What are Optimistic Rollups?
The idea of Optimistic Rollups was first detailed by a post from John Adler in the Ethereum Foundation research forum in July 2019 and is much closer to the original outline of Shadow Chains mentioned earlier.
Optimistic Rollups provide near-instant transactions, smart contracts, and they do not require gas, except for aggregator fees. The transaction speed enabled by Optimistic Rollups is approximately 100 transactions per second with the potential to increase that to 500 tps.
Secure autonomous smart contracts are enabled on layer-2 through the use of fraud proofs and on-chain data availability. While ideally execution is not performed on the chain. Since blockchain data is made available without processing it on the main chain, higher throughput and a better user experience become possible.
In essence, rollups can add an extension to Ethereum that allows the batching of transactions to be processed quickly. Furthermore, these transactions can later be settled on the Ethereum mainnet. This technology would give users a faster and smoother experience, while the technology keeps working in the background.
What are ZK-Rollups?
In short, ZK-Rollups are a layer-2 scaling solution in which all funds are held by a smart contract on the main Ethereum chain. Meanwhile, it performs processes and storage off-chain where the validity of the sidechain is ensured by zero-knowledge proofs.
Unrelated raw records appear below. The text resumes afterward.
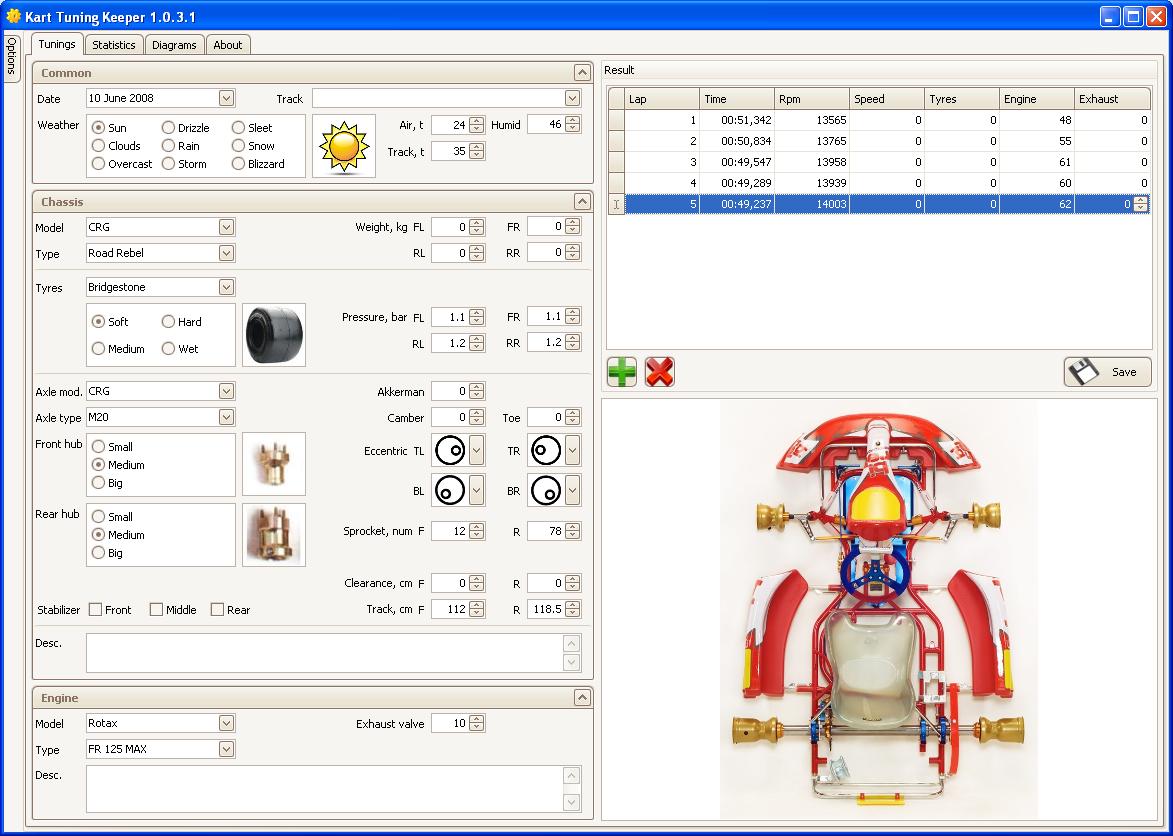Click the bottom-right eccentric circle icon
Screen dimensions: 1173x836
click(x=545, y=491)
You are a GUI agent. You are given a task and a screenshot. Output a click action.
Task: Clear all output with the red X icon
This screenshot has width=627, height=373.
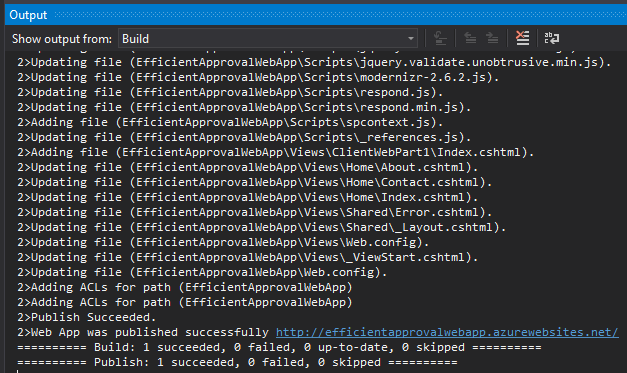522,38
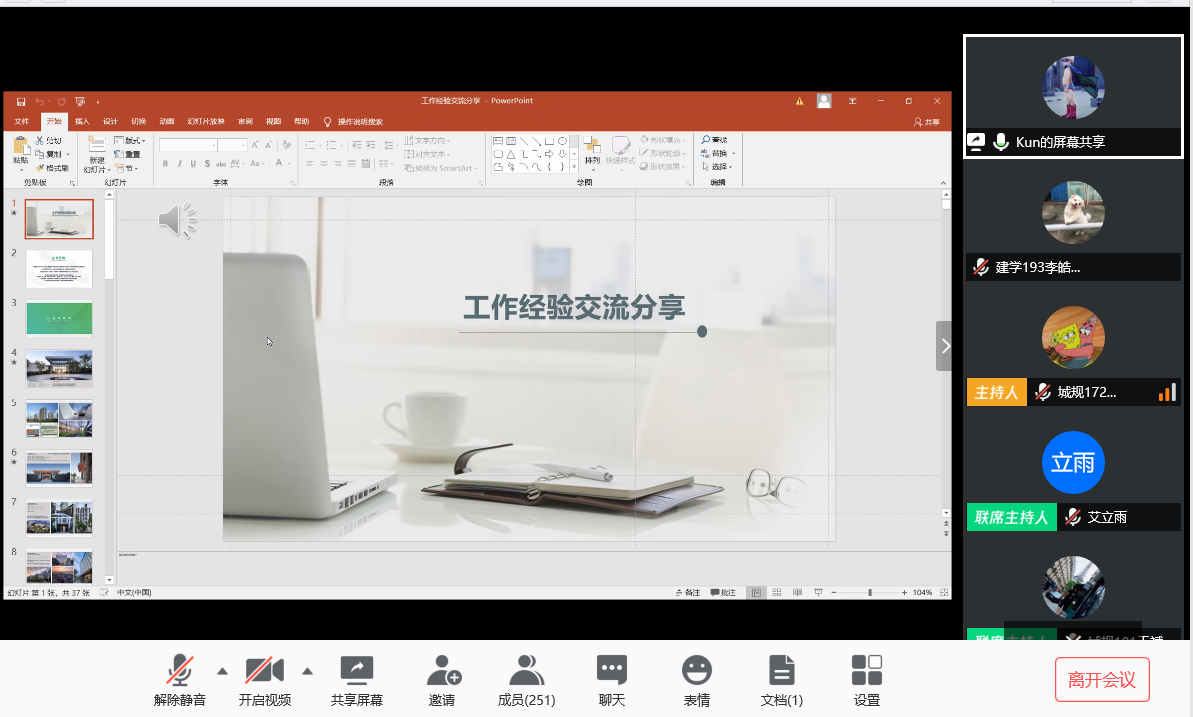The image size is (1193, 717).
Task: Select Kun's screen share video tile
Action: [1073, 96]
Zero-knowledge proof is a method by which one party (the prover) can prove to another party (the verifier) that they know a value X, without conveying any information apart from the fact that they know the value X. The essence of zero-knowledge proofs is that it is trivial to prove that one possesses knowledge of certain information by simply revealing it; the challenge is to prove such possession without revealing the information itself or any additional information
Initially proposed by Barry Whitehat in 2018, ZK-Rollups have the same security guarantees as the Ethereum blockchain, and the potential to produce blocks in under a minute and increase throughput to as high as 2,000 tps.
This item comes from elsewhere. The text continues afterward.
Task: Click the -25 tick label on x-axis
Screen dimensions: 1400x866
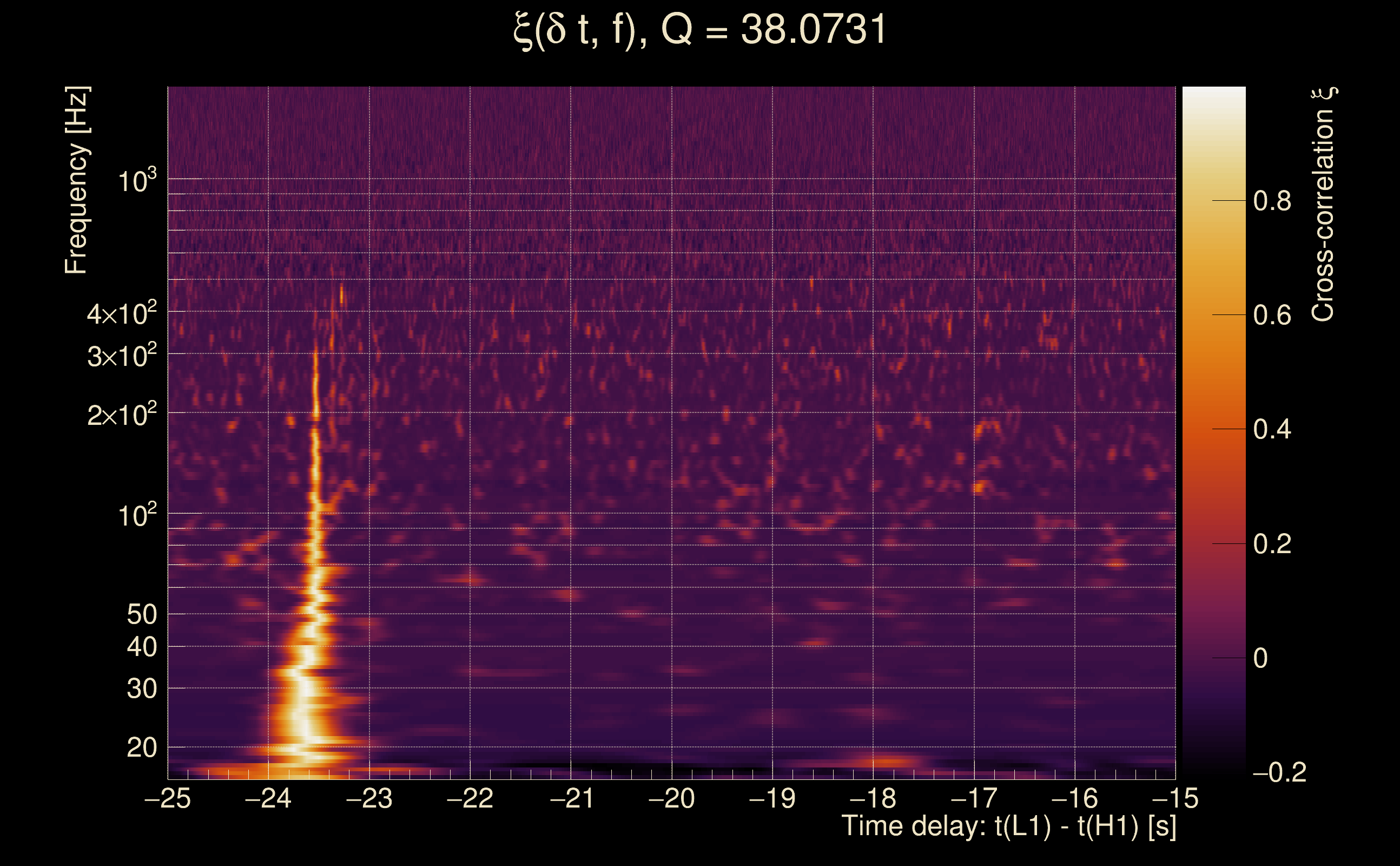Action: (167, 798)
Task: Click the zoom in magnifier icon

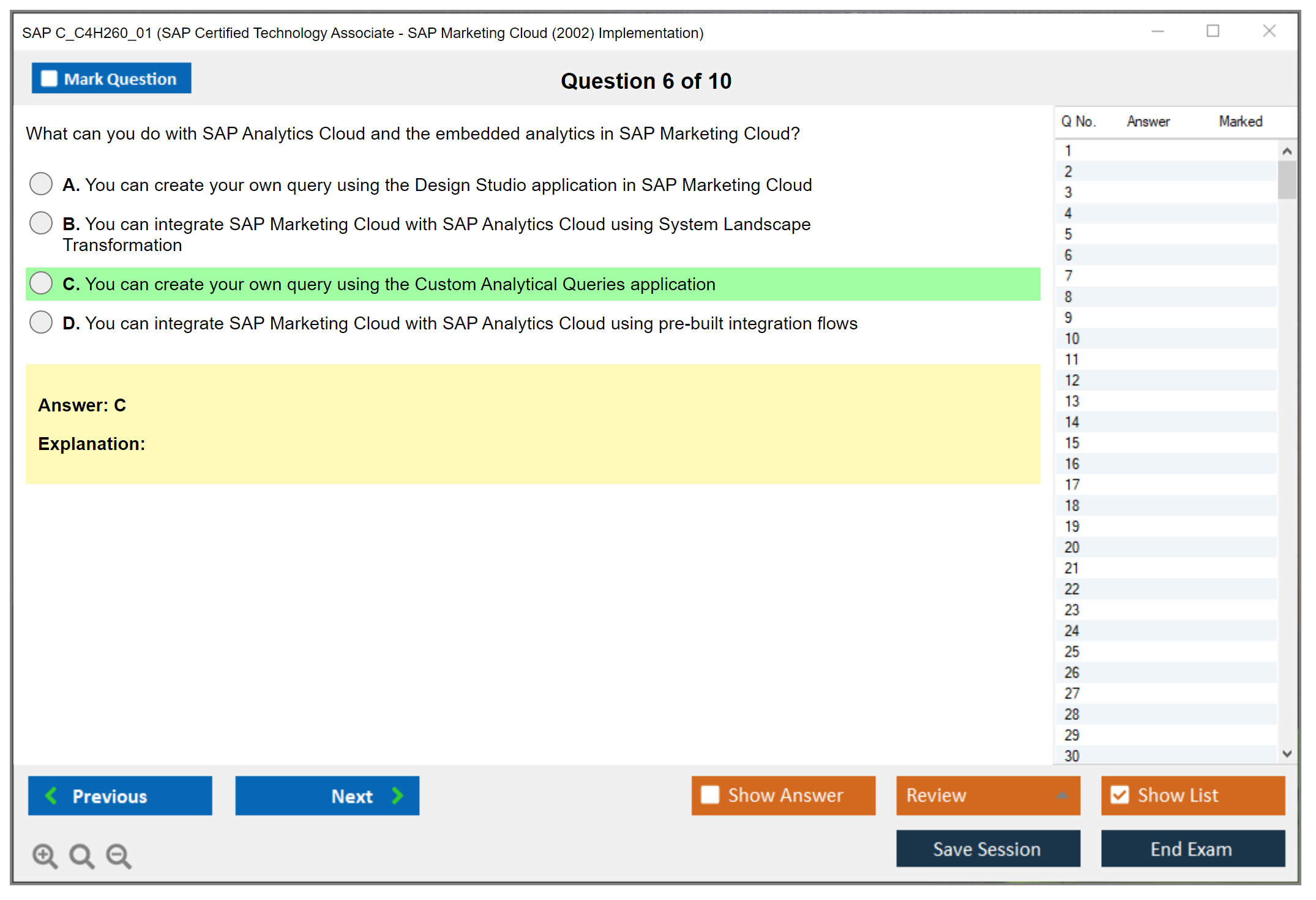Action: [45, 855]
It is vital to understand that Ethereum does not need saving and really just needs some help to deal with the massive influx of users that have arrived due to the popularity of decentralized finance and now non-fungible tokens. Still, Ethereum 2.0 is significantly far away that competing blockchains have already had time to establish their own ecosystems.
When ETH 2.0 does finally launch, it could arguably become just another one of the options for dapp developers. No doubt It should improve things for the Ethereum ecosystem, but it will be interesting to observe if 2.0 can once again make Ethereum the only viable option. The increasing popularity of parachains and other bridging technology would suggest that sole dominance is no longer an option.